SCHEDULE 14A INFORMATION
PROXY STATEMENT PURSUANT TO SECTION 14(A) OF THE SECURITIES EXCHANGE ACT OF 1934
                               (AMENDMENT NO. )


Filed by the Registrant [X]

Filed by a Party other than the Registrant [ ]

Check the appropriate box:

[ ]  Preliminary Proxy Statement

[ ]  Confidential, for Use of the Commission Only (as permitted by
     Rule 14a-6(e)(2))

[ ]  Definitive Proxy Statement

[ ]  Definitive Additional Materials

[X]  Soliciting Material Pursuant to Section 240.14a-12


                          PANAMERICAN BEVERAGES, INC.
                  (Name of Person(s) Filing Proxy Statement)

Payment of Filing Fee (Check the appropriate box):

[X]  No fee required.

[ ]  Fee computed on the table below per Exchange Act Rules 14a-6(i)(1) and
     0-11.

     (1)  Title of each class of securities to which transaction applies:

          ---------------------------------------------------------------

     (2)  Aggregate number of securities to which transaction applies:

          ---------------------------------------------------------------

     (3)  Per unit price or other underlying value of transaction computed
          pursuant to Exchange Act Rule 0-11 (set forth the amount on which
          the filing fee is calculated and state how it was determined):

          ---------------------------------------------------------------

     (4)  Proposed maximum aggregate value of transaction:

          ---------------------------------------------------------------

     (5)  Total fee paid:

          ---------------------------------------------------------------

[ ]  Fee paid previously with preliminary materials.

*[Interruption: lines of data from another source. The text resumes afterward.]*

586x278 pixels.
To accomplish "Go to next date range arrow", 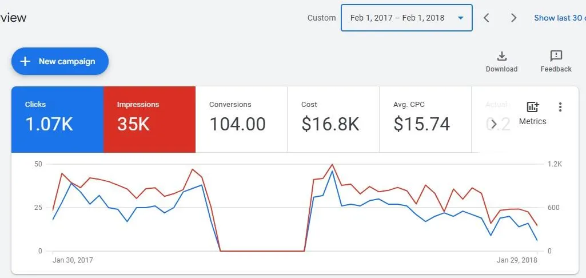I will 514,18.
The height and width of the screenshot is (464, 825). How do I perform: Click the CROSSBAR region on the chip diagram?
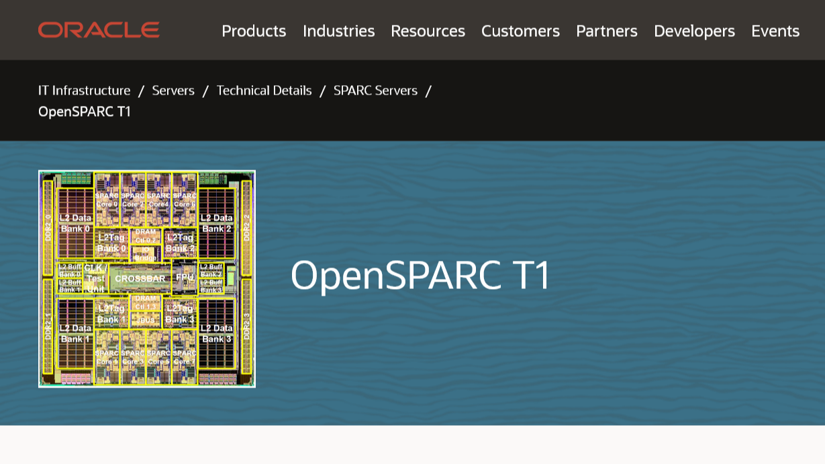[x=141, y=278]
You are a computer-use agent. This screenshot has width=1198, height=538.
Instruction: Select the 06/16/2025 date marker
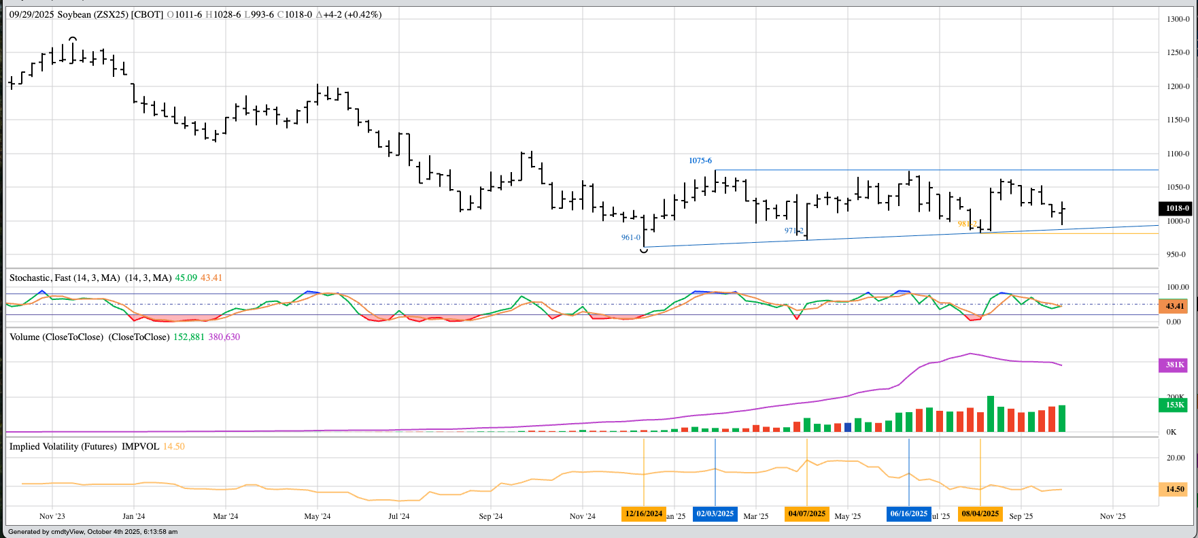point(909,514)
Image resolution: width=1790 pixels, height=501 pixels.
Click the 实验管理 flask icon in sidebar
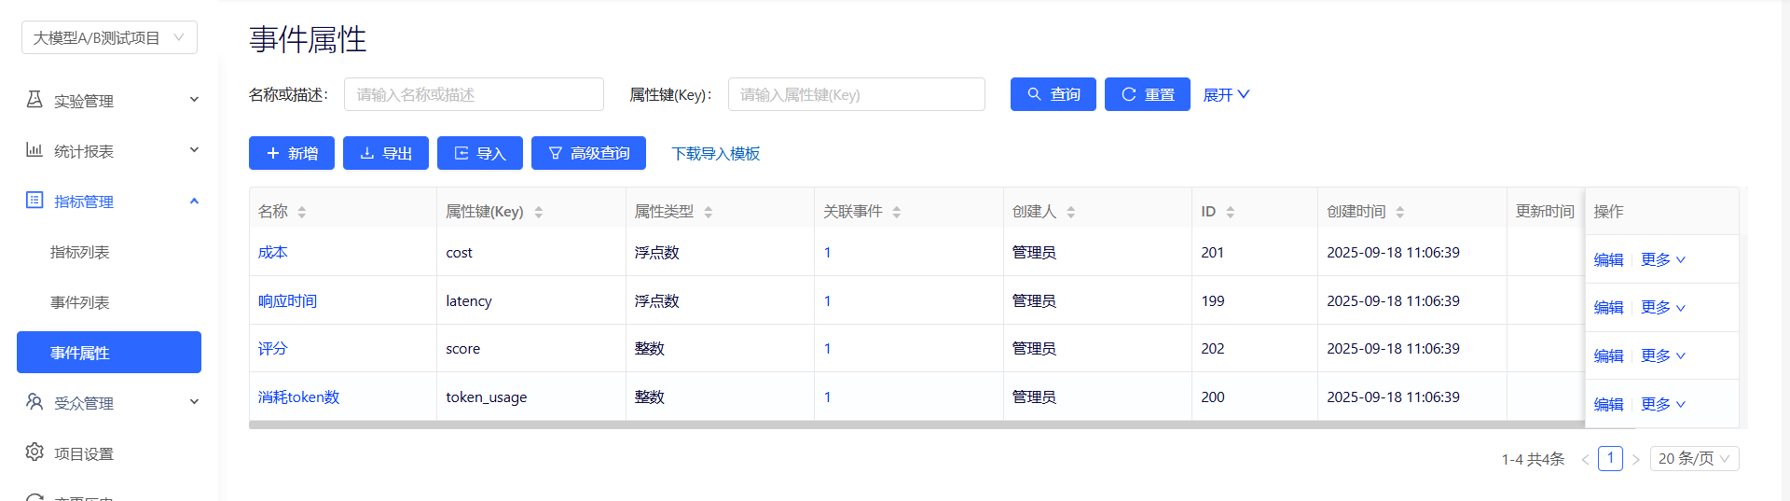coord(34,100)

[ ]  Check box if any part of the fee is offset as provided by Exchange
     Act Rule 0-11(a)(2) and identify the filing for which the offsetting
     fee was paid previously. Identify the previous filing by registration
     statement number, or the Form or Schedule and the date of its filing.

     (1)  Amount previously paid:

          ---------------------------------------------------------------

     (2)  Form, Schedule or Registration Statement No.:

          ---------------------------------------------------------------

     (3)  Filing Party:

          ---------------------------------------------------------------

     (4)  Date Filed:

          ---------------------------------------------------------------






        THE FOLLOWING IS THE TEXT OF A PRESS RELEASE ISSUED BY PANAMERICAN
BEVERAGES, INC. ON MARCH 31, 2003:



NEWS                                                                     PANAMCO
--------------------------------------------------------------------------------



FOR IMMEDIATE DISTRIBUTION
---------------------------------------



                    PANAMCO ANNOUNCES BRIDGE FINANCING FOR
                  YANKEE BOND REPAYMENT DUE ON APRIL 1, 2003
                   -----------------------------------------

MIAMI, FL, MARCH 31, 2003 - Panamerican Beverages, Inc. (the "Company" or
"Panamco") (NYSE: PB), announced today that it has entered into a Bridge
Credit Agreement with ING Bank N.V. for a bridge facility in an aggregate
principal amount of U.S.$150 million (the "Loan") for a term of 4 months. The
proceeds of the Loan will be used to pay the principal of the 8 1/8% Senior
Notes due April 1, 2003 issued by Panamco in an aggregate principal amount of
U.S.$150 million.

The Loan will bear interest at a rate of LIBOR plus 1.00% from March 28,
2003 to June 1, 2003 and a rate of LIBOR plus 1.375% after June 1, 2003. The
Loan will be repaid in its entirety upon the earlier of maturity and the
completion of the acquisition of the Company by Coca-Cola FEMSA, S.A. de C.V.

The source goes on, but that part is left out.